Ingredients
- 450 g (1 lb) deveined raw shrimp
- 1 tsp salt
- 1 tsp garlic granules
- 1/4 tsp ground black pepper
- 2 tbsp olive oil
- 4 large garlic cloves minced
- Splash cider or stock
- 1 tbsp butter
- 1 shallot finely diced
- 100 g (3 ½ oz) sun-dried tomatoes chopped
- 300 ml (1 ½ cups) single cream
- 2-3 large handfuls baby spinach
- Zest of 1 lemon
- 2 tbsp chopped fresh parsley
- 300 g (10 ½ oz) dried linguine cooked till al dente
Instructions
- Prepare the shrimp: Pat the shrimp dry with a paper towel—this helps them get that lovely golden sear. Toss them in a bowl with salt, garlic granules, and black pepper. (Pro tip: don’t overcrowd the pan when cooking shrimp or they’ll steam instead of sear.)
- Sauté the garlic: Heat your olive oil in a large pan over medium-low heat. Add the minced garlic and let it sizzle for a minute or two until fragrant but not browned. You want the garlic soft and sweet, not bitter.

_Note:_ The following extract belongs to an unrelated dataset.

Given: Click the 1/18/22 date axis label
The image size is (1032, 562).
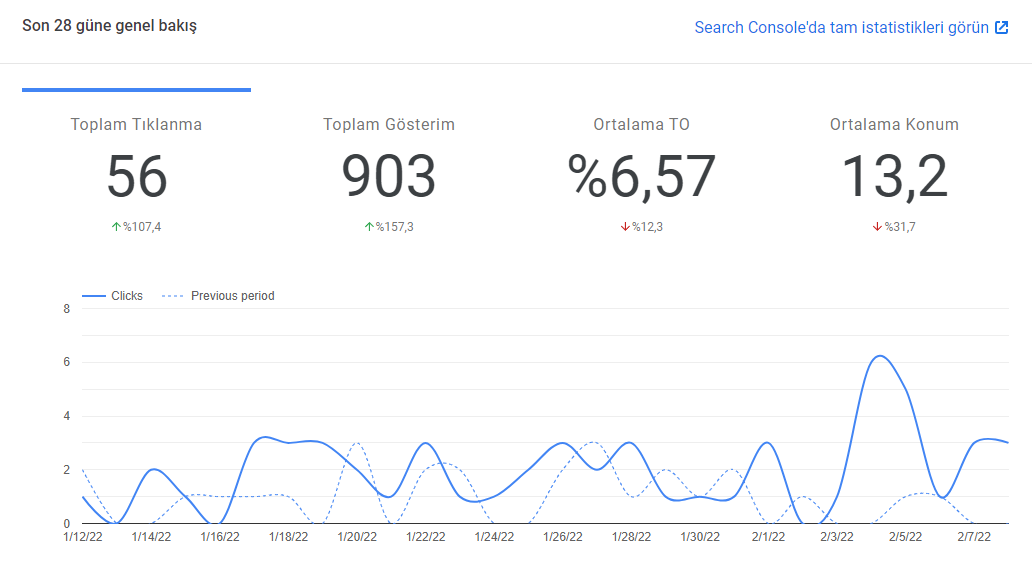Looking at the screenshot, I should tap(288, 537).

- Cook the shrimp: Add the shrimp to the pan in a single layer and cook for about 2 minutes, turning once, until they’re pink and opaque. Remove them with a slotted spoon so they don’t overcook (they’ll go back into the sauce later).
- Deglaze the pan: Now for the fun part! Add a splash of cider or stock to the pan and scrape up any browned bits from the bottom. This step adds a ton of flavor, so don’t skip it!
- Make the sauce: Add a tablespoon of butter and sauté the shallots until they’re soft and golden. Stir in the sun-dried tomatoes and cook for another couple of minutes. Lower the heat and pour in the cream, stirring until everything is combined. Add the shrimp back into the pan and let it simmer gently for a minute or two—just enough to warm through.
- Finish with greens and lemon: Add a few big handfuls of baby spinach and stir until wilted. Taste and adjust the seasoning with salt and pepper. Finally, toss in the cooked linguine, making sure the pasta is fully coated in the creamy sauce. Sprinkle the lemon zest and fresh parsley over the top and give it one last stir.
Notes
How to serve it up in style
This pasta is so rich and creamy that it doesn’t need much in terms of sides, but I love serving it with a simple green salad tossed with a lemon vinaigrette. For a little extra flair, you can sprinkle some grated Parmesan on top or add a few toasted pine nuts for crunch. If you’re feeling fancy, serve it in shallow bowls and garnish with extra parsley and a wedge of lemon on the side.